→ Exercise aim:
Could you print the lines below exactly, from the one holding "The image size is (1182, 846)." through the last line, with no other output?

Saved entries
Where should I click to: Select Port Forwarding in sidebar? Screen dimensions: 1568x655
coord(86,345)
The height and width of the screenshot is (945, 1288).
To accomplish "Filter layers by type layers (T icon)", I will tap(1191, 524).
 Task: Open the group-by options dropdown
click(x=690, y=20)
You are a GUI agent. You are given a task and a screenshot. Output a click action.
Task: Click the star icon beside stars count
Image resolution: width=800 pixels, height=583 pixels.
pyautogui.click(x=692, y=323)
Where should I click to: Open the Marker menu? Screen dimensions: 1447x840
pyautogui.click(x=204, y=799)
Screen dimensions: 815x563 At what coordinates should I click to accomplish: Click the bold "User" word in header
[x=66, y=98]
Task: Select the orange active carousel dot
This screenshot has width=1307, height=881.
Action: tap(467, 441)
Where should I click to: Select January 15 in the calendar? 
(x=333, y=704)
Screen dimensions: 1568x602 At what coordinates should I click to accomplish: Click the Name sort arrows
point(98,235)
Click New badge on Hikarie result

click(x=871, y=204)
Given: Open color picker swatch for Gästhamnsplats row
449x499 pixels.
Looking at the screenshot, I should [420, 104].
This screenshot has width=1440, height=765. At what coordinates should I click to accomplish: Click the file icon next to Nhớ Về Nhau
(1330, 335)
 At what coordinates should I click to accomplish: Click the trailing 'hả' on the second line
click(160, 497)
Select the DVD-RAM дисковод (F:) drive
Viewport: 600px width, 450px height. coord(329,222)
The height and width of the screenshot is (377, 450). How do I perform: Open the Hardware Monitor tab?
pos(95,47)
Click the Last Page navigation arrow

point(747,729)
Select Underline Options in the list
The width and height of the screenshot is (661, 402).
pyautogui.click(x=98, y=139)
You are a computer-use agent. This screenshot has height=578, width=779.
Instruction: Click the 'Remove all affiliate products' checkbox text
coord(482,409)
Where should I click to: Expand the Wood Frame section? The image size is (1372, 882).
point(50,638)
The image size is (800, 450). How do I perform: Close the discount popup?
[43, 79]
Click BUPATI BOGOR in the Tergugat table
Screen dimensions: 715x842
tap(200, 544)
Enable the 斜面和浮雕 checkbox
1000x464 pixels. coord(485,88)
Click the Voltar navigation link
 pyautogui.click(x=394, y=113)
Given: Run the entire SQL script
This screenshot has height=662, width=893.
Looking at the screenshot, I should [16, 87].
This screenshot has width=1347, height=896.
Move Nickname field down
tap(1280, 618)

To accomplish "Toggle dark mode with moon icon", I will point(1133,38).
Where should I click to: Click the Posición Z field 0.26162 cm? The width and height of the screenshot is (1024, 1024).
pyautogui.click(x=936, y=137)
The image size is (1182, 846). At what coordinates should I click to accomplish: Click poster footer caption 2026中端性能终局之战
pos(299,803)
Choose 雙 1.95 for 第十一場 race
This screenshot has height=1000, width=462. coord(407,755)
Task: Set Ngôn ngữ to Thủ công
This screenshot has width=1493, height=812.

→ Solution:
The image size is (1182, 846). At what coordinates should I click to accomplish: Click poster footer caption 2026中端性能终局之战
pos(299,803)
Choose 雙 1.95 for 第十一場 race
This screenshot has height=1000, width=462. coord(407,755)
Task: Set Ngôn ngữ to Thủ công
This screenshot has width=1493, height=812.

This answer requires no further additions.